We observed that efficacy of salbutamol in mild or moderate acute exacerbation of asthma was similar when the drug is delivered by MDI-spacer or a dry powder inhaler. The increase in PEFR in the two groups was about 11%. We used PEFR values predicted for height to calculate the decrease in PEFR. While it is preferable to establish baseline PEFR values for a child, the same can be done only by repeated measures of PEFR. Most patients do not monitor PEFR on a regular basis at home. So we did not use this parameter for our study and relied up on percent predicted PEFR for categorization. Accessory muscle scores were higher in MDI group than Rotahaler group at baseline, while other parameters to assess severity were comparable. There was significant improve-ment in the scores in both the groups; how-ever, the difference between two groups persisted. This discrepancy may be avoided by use of composite scores for assessment of severity(11).

A number of studies have been done to compare the efficacy of the many inhalational systems available among adults. Most of them have shown that salbutamol administered by a DPI is as efficacious as that by MDI(12-14). Two studies(15,16) found DPI to be more effective.

There are no studies to show the clinical efficacy of rotahaler in children with acute exacerbations of asthma. Two studies evaluated changes in the lung function tests after administering the drug by either rotahaler or a MDI alone. Kemp, et al.(17) studied two groups of children with asthma. In first group, the changes in lung function were studied after administration of a single dose of 100 µg or 200 µg of salbutamol and no significant differences were found. In the second group, the children received 200 µg of salbutamol for 12 weeks. While there were no significant differences between and pre- and post-treat-ment lung function tests, the children in the MDI group had higher number of acute exacerbations. The authors explained this by the fact that the children in the MDI group had significantly lower mean baseline FEV1 when compared with the rotahaler group. In another study on 44 children, Bronksy, et al. (18) observed that the two devices (rotahaler and MDI) were equally efficacious in delivering salbutamol in exercise-induced asthma(18).

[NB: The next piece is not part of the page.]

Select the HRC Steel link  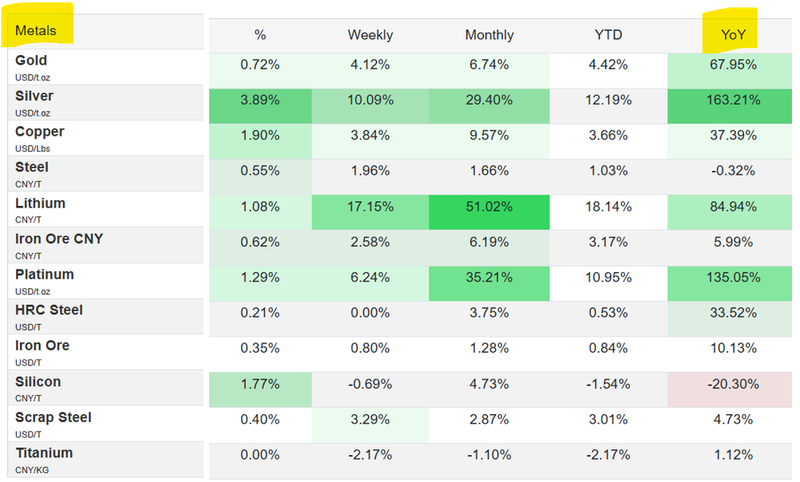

Alwarez, et al.(19) in an analysis of 10 RCTs observed that in stable asthma in children, salbutamol administered via pMDI is as effective as DPIs. No additional clinical benefit was found in either case. Singh and Kumar compared the clinical efficacy of a transparent, DPI (transparent Rotahaler) with MDI and spacer in moderate persistent childhood asthma(20). The two groups of children received both inhaled steroids and bronchodilators through either of the devices for 6 weeks and then were crossed over to the other group. Comparisons made on weekly symptom scores, PEFR at interval visits, PEFR variability, additional bronchodilator use and acute exacerbations of asthma did not reveal any statistically significant differences during the two treatment periods.

We studied the efficacy of the two devices in only acute exacerbations and only for bronchodilators. Based on our findings and review of literature, we conclude that metered dose inhaler with spacer and dry powder inhaler have equal efficacy in therapy of bronchial asthma in children

Contributors: RL, SKK designed and coordinated the study and prepared the manuscript. GG, BPB, RN were involved in collection of data. GG and BPB were also involved in preparation of manuscript. SKK will act as the guarantor of the study.

Funding: None.

Competing interests: None stated.

 

Key Messages

• Metered dose inhaler with spacer and dry powder inhaler have equal efficacy in delivering salbutamol in therapy of mild to moderate acute exacerbation of bronchial asthma in children 5-15 years of age.